MARY PIERCE: Yes. Well, I was feeling perhaps not very relaxed in the second set. I wasn't attacking very much. I wasn't hitting the ball as much as I wanted to, as much as I had in the first set. So I made a few unforced errors. 3-1, it was a point for 4-1, and I really needed to win that game. That was very important.
Q. Considering your experience of last year, did you have slight apprehension about coming back here to play?
MARY PIERCE: No, not at all. I think the worst thing that can happen is to lose in the first round, which is what happened to me last year, so I couldn't do worse than that. It was a good opportunity for me to actually gain points, because I couldn't lose any.
Q. Last year when you lost, you decided to go to Amsterdam, you started working with Sven. Do you get the feeling that a year later, you can draw some conclusions about this decision?

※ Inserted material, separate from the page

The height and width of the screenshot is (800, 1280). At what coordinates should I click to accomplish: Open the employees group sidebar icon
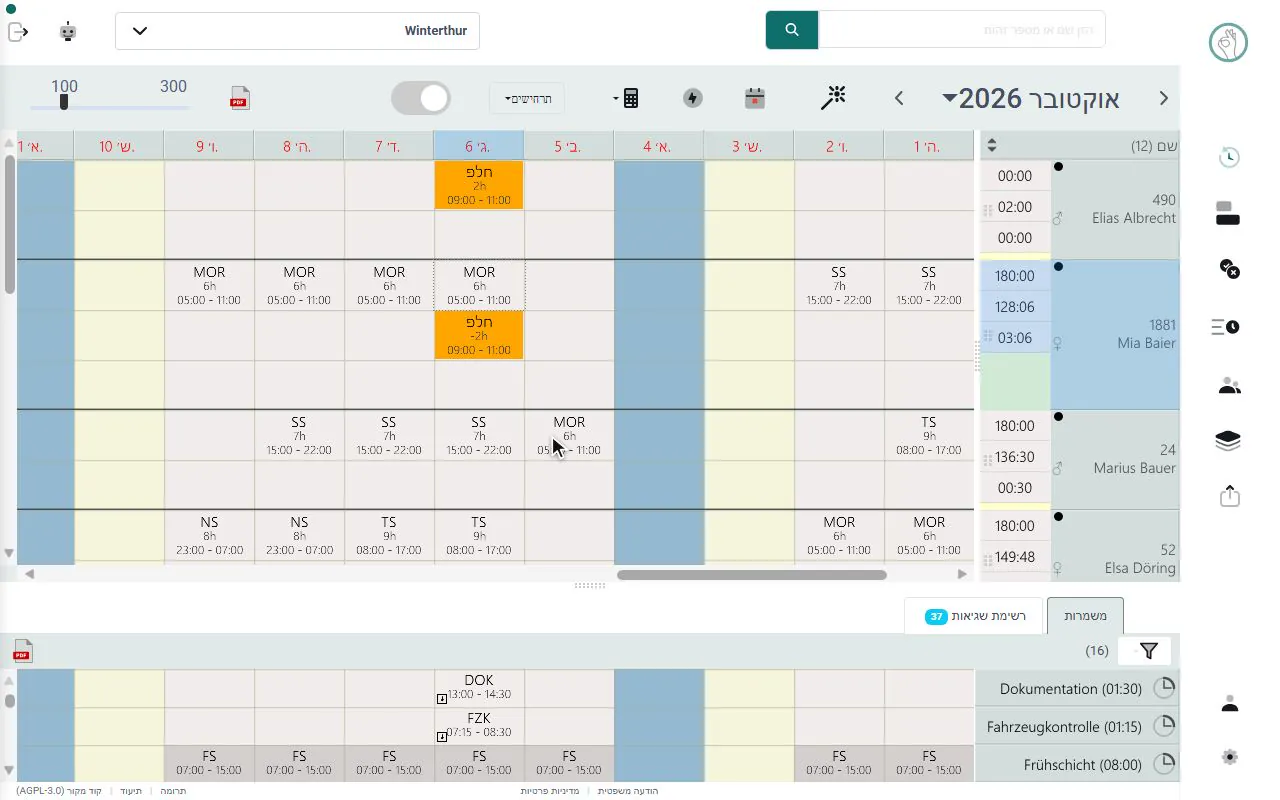tap(1229, 386)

MARY PIERCE: Well, time goes so fast. It's difficult to realize it was a year ago. I started thinking yesterday about this and realizing that it had been one year, but I was mostly thinking about my match today.
Q. Amelie is one of the favorites for this tournament. She played yesterday. She played well, but she wasn't perhaps feeling very relaxed. She was maybe a bit nervous because it was a first round. Do you understand that feeling?
MARY PIERCE: Yes. The first round is always the most difficult round, particularly for French players playing here in Roland Garros. We all want to play well, to go far into the tournament.
Amelie is playing very well. She's in excellent shape. She has just won two tournaments in a row. Obviously, she has the most pressure, if you like. There's a lot of expectations for her. I'm sure that she wants to do well in this tournament and that she hopes to win.
So, obviously, that would make her feel a bit nervous.
Q. Before the match, did you study Claudine's style of game?
MARY PIERCE: Well, not much. I saw her training this morning. We trained on the same court. But I was concentrated on my game and following the advice of my coach.
Q. Did you follow Claudine's matches last week, for instance, against Davenport?
MARY PIERCE: No, I didn't watch the matches on television. I just saw the results on the Internet, saw that she won, so I suppose she played well.